Alors pour faire face, elles anticipent et tentent déjà de recruter des futures diplômées de l’IFSI, l’école d’infirmières de Pontivy. Confrontée à ces débutantes certaines de trouver un emploi, Caroline Le Mellec raconte son étonnement : "Avant de commencer, elles demandent à prendre des vacances, je n’aurais jamais osé dire ça quand j’ai débuté. Tu y allais et c’est tout."
Manque de médecin
Faute de forces vives, le cabinet refuse des soins. Et ceux qu’elles soignent, c’est au pas de course. "Le centre-Bretagne n’intéresse pas, analyse Caroline. Les patients ne trouvent pas de médecins ou alors à 20/30 kilomètres."
"On a des patients qui ont trouvé un médecin de 71 ans, abonde Christelle. Il ne fait pas de visite à domicile évidement.
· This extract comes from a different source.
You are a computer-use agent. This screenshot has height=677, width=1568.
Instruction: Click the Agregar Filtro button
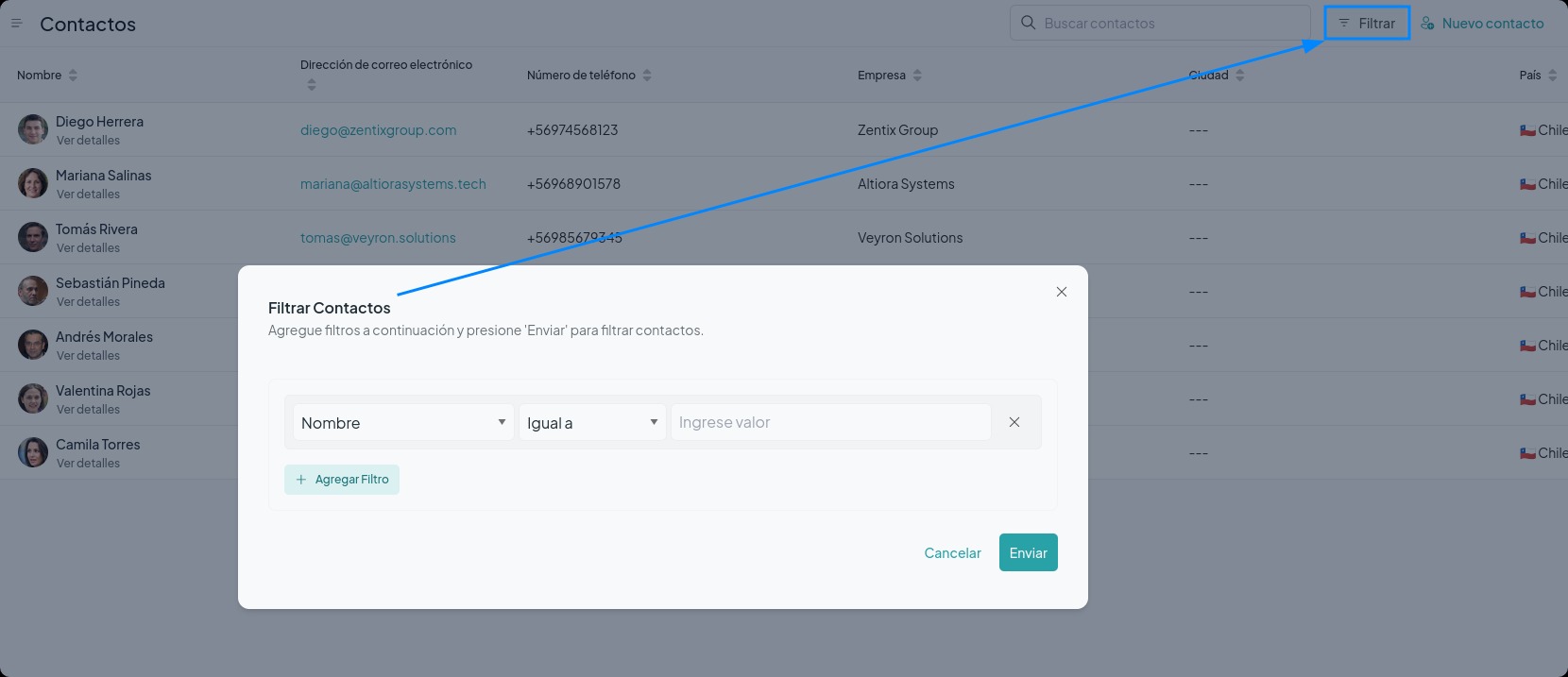[342, 480]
Parfois, on pleure pour avoir un médecin au téléphone.
Christelle Le TouxInfirmière coordinatrice à Pondi Infirmier
Lors de leur tournée au domicile des patients, les infirmières remplissent un rôle de vigie. Elles sont les premières à constater la dégradation d’un malade. Mais ne pouvant pas prescrire, elles doivent obtenir l’avis d’un médecin pour changer un traitement ou faire hospitaliser une personne.
"Parfois, on pleure pour avoir un médecin au téléphone", confesse Christelle. Et l’infirmière de raconter le cas de cette patiente de 80 ans que sa collègue a faite transporter à l’hôpital à midi par les pompiers et qui, à 18 h était de retour chez elle faute de lit au CHCB (Centre Hospitalier du Centre Bretagne).
"La dame ne tenait pas debout. De toute manière, quand on appelle l’hôpital, la première chose qu’on nous demande c’est l’âge du patient", fustige Christelle.
Des pathologies trop lourdes en soins à domicile
Les carences de l’hôpital rejaillissent sur le travail des infirmières de ville avec des pathologies trop lourdes pour des soins à domicile : une personne âgée restant deux jours chez elle avec un fracture du col du fémur, faute de place à l’hôpital. Une autre pour laquelle il aura fallu attendre un mois pour qu’une place se libère. "En attendant, on doit pallier tout ça", soupire Christelle.
"En même temps, à l’hôpital, les médecins font ce qu’ils peuvent. Ils ne peuvent pas inventer des lits qui n’existent pas, constate Caroline. "Je vois des familles qui pleurent parce qu’elles n’en peuvent plus d’avoir à s’occuper d’un patient très lourd à domicile, témoigne Christelle. Nous, on passe deux à trois fois par jour mais on n’est pas là en permanence.
Les solutions
Les solutions avancées par ces deux professionnelles : d’abord former plus de soignants. Ensuite revaloriser les salaires des infirmières et aides-soignantes.
Le Segur de la santé a augmenté de 183 €/mois le salaire des hospitaliers mais pas celui des infirmières de ville. "Le Segur impose à notre structure d’augmenter le salaire de nos infirmières salariées mais sans aucune aide, se désole Caroline. C’est un surcoût de 13 % sur notre budget."
S’il faut faire 40 minutes pour aller aux urgences, ce sera une catastrophe
Caroline et Christelle
Si les deux professionnelles approuvent ces augmentations de salaire, elles souhaitent des aides de l’Etat pour y faire face. "Certains centres de soins ne peuvent pas faire face à cette augmentation des salaires et risquent de fermer dans les mois à venir", s’alarme Christelle.
Toutes deux craignent la disparition du CHCB, centre hospitalier de Pontivy et Loudéac. "S’il faut faire 40 minutes pour aller aux urgences, ce sera une catastrophe."